→ **What you should do**: Carry none of the pictures over; write out the complete data exactly.

→ **The records**:
------------------------

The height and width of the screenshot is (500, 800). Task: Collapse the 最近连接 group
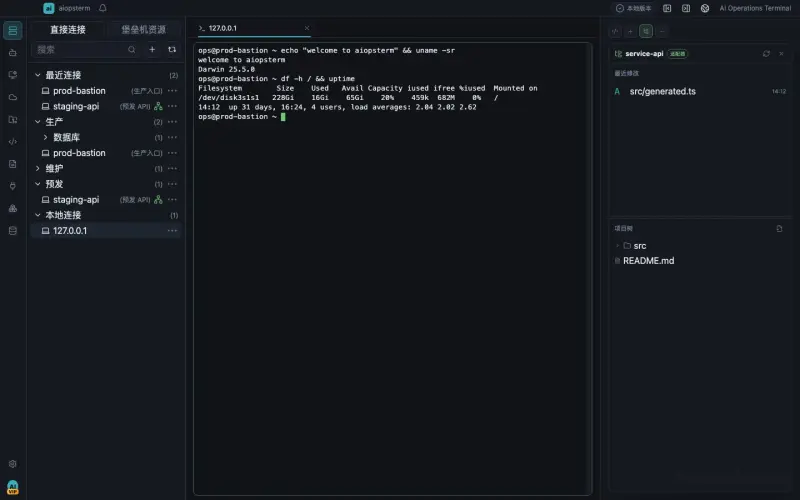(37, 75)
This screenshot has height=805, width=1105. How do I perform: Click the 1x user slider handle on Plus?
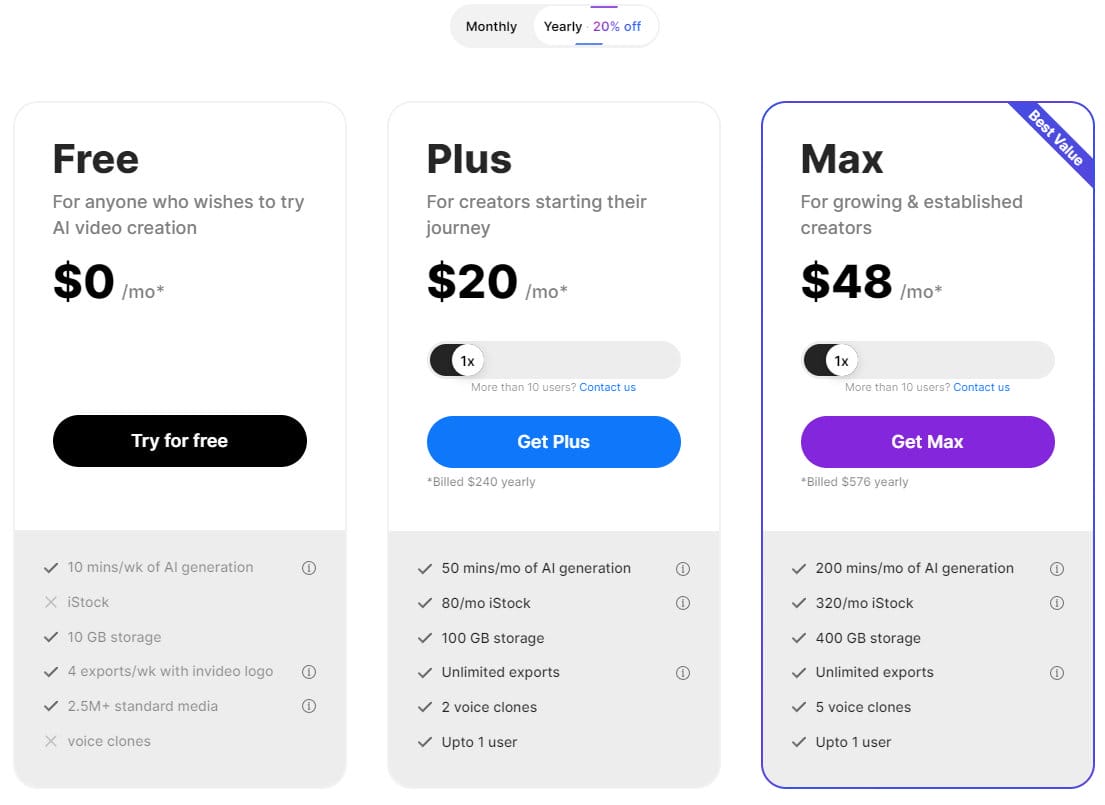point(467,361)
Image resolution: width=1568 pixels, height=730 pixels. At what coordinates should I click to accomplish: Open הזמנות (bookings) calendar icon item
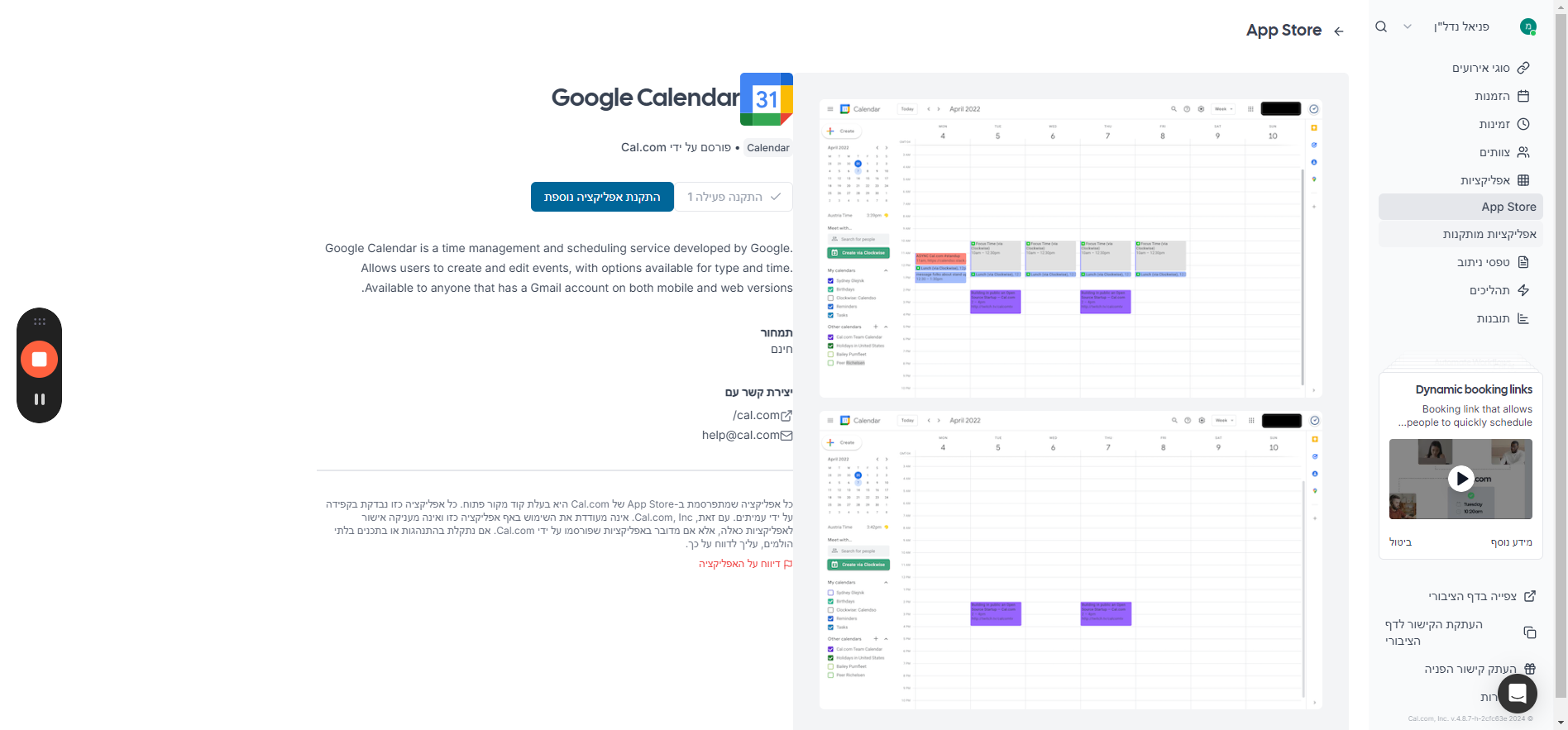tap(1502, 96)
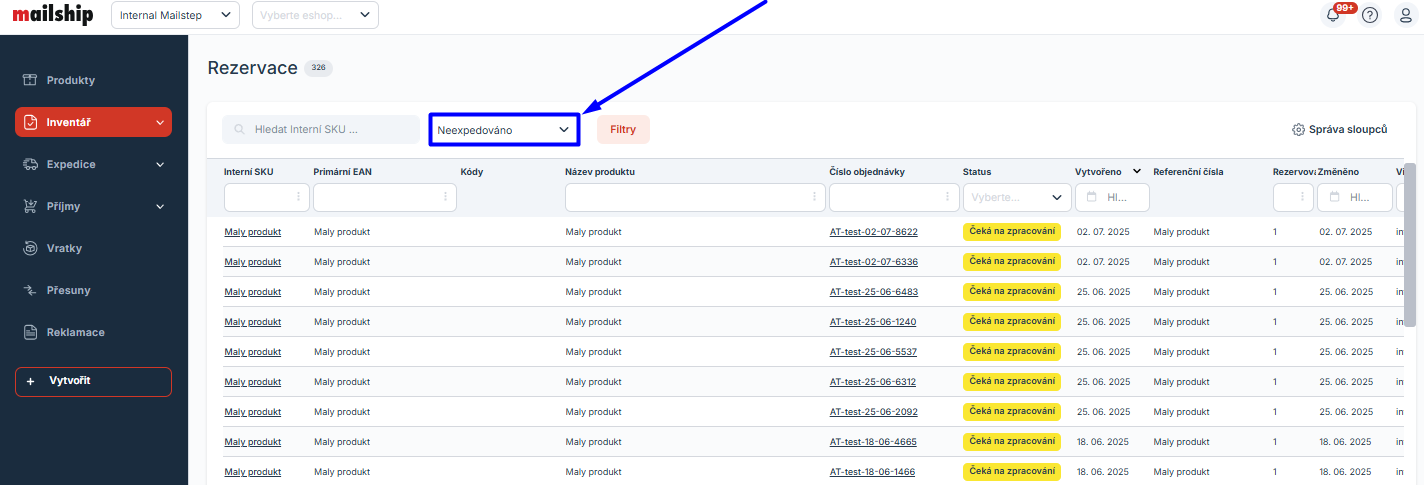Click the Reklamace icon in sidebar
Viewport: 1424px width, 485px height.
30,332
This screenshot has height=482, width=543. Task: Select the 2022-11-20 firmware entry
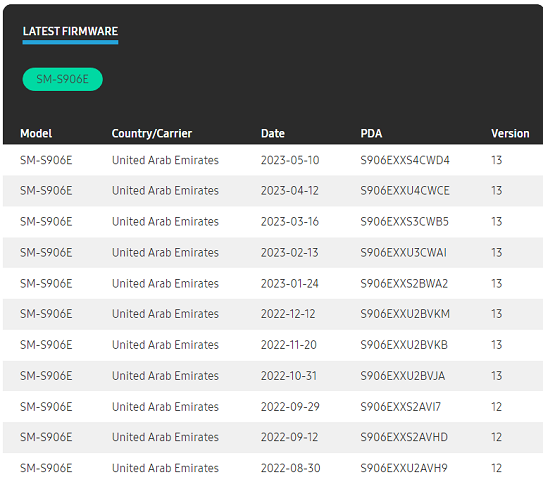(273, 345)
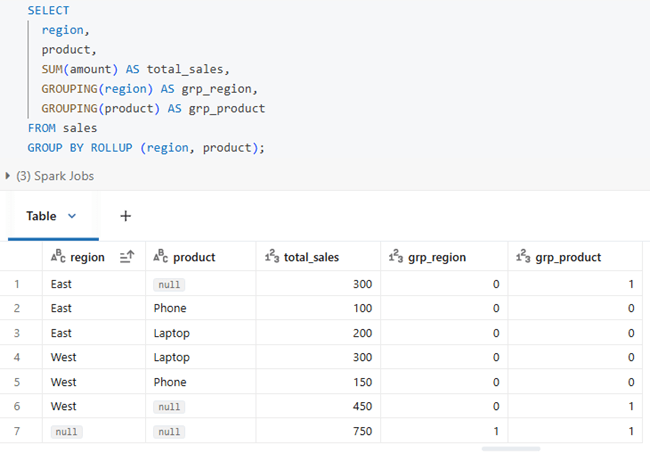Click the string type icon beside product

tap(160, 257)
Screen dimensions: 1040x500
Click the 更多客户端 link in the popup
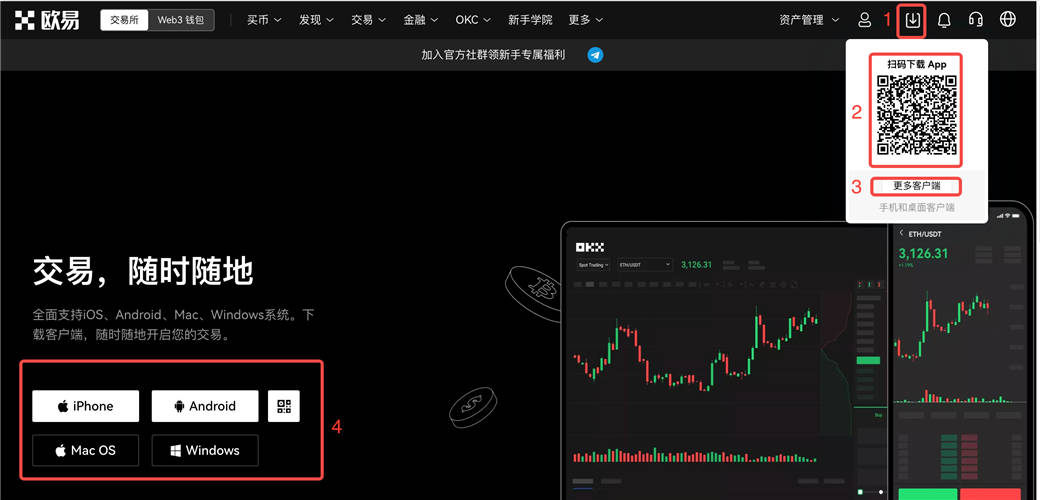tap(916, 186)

------------------------

→ **Response to the task**:
The height and width of the screenshot is (500, 800). Task: Collapse the 最近连接 group
(37, 75)
This screenshot has height=805, width=1105. How do I perform: Click the 1x user slider handle on Plus?
point(467,361)
Image resolution: width=1568 pixels, height=730 pixels. At what coordinates should I click to accomplish: Open הזמנות (bookings) calendar icon item
tap(1502, 96)
Click the Reklamace icon in sidebar
Viewport: 1424px width, 485px height.
30,332
This screenshot has height=482, width=543. Task: Select the 2022-11-20 firmware entry
(273, 345)
Click the string type icon beside product

tap(160, 257)
Screen dimensions: 1040x500
Click the 更多客户端 link in the popup
tap(916, 186)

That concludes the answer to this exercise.